The sudden collapse of Silicon Valley Bank (SVB) roiled global markets and sent shock waves rippling through the tech start-up community, with potentially dire consequences for those in the transportation sector.
SVB was the primary banking partner for venture capital firms in the tech industry and had a 40-year history of turning fledgling start-ups into world-changing unicorns, including the likes of Tesla. Last Wednesday the bank revealed that owing to some bad investments and the pressure of rising interest rates it had sold $2.25Bn in shares to stabilize its balance sheet. Venture capital firms panicked and advised their portfolio companies to withdraw their money from SVB as quickly as possible. By Friday, in the span of 48 hours, the Federal Deposit Insurance Corporation (FDIC) had stepped in and the bank was finished, marking the second largest collapse of a bank in US history.
Autonomous vehicle and electric vehicle start-ups were already struggling to raise capital before last week’s collapse. Over the weekend the US Treasury Department shuttered another bank, New-York based Signature Bank, in an attempt to protect consumers and limit the fallout from SVB’s collapse but what this week will hold remains to be seen. The government announced on Sunday that all SVB customers will have access to their money starting Monday. That won’t alleviate the stress on AV and EV start-ups, many of which were already desperate for new rounds of VC funding and now face a brutal environment.

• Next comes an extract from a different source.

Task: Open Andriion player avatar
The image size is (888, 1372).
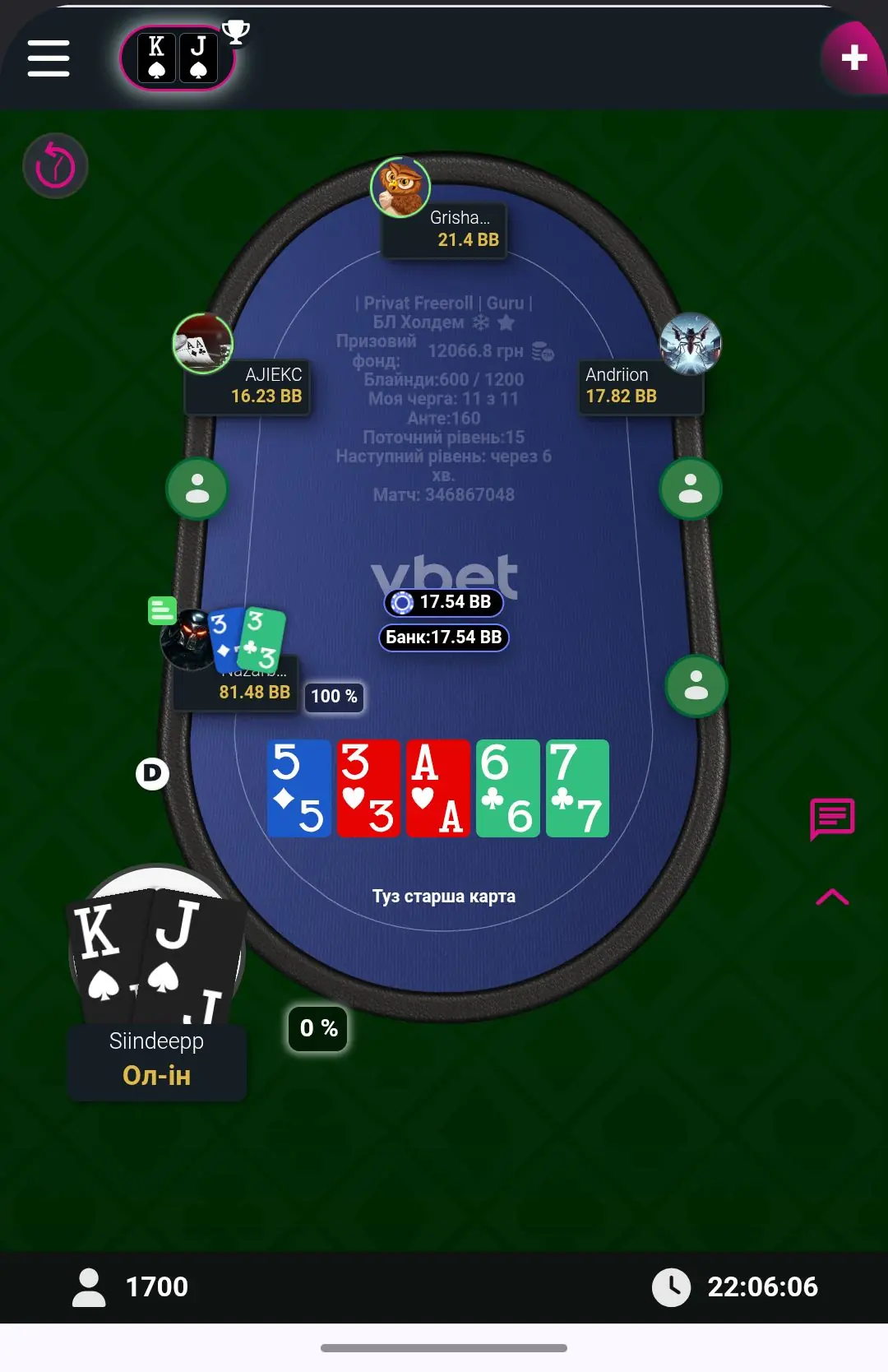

Last week EV start-up Arrival released its fourth-quarter and full-year earnings reports that painted a grim outlook. The company burned through about $600M in the fourth quarter and doesn’t expect to generate any revenue until at least 2024, when it hopes to start selling its zero-emission urban utility vans and public buses. The company mentioned that it potentially had a life-saving deal in the works for new funding, to be announced Monday. No word yet when this article went to press if that deal has come to fruition but given the forces at play, I would be shocked if it’s finalized anytime soon.
Arrival was one of many ill-fated EV companies to go public via a reverse merger SPAC during the pandemic. Others included Lordstown Motors, Canoe, Lucid Motors, Nikola, Faraday Future, Fisker and Electric Last Mile Solutions. Most of those companies have either folded or are on the ropes. Faraday Future is still afloat and said last week in an earnings call that it’s ready to start producing its FF 91 Futurist EV soon, contingent on raising another $50M in fresh VC capital and collecting other outstanding investments that have been promised to it. Again, SVB’s collapse will make FF’s task harder.
AV start-ups are in an equally precarious situation. Even well-heeled industry leaders like Waymo have showed signs of strain of late. Two weeks ago the company laid off 137 of its employees in its second round of job cuts already this year. Late last year Ford and Volkswagen decided to shut down their joint self-driving venture Argo AI, in large part because Argo AI was struggling to find new investors to cover the immense cost of trying to bring a robo-taxi to market. For those AV start-ups still standing, that search for new investors will become more difficult once the dust settles on SVB in the coming weeks. We’ll continue to monitor the story as it unfolds.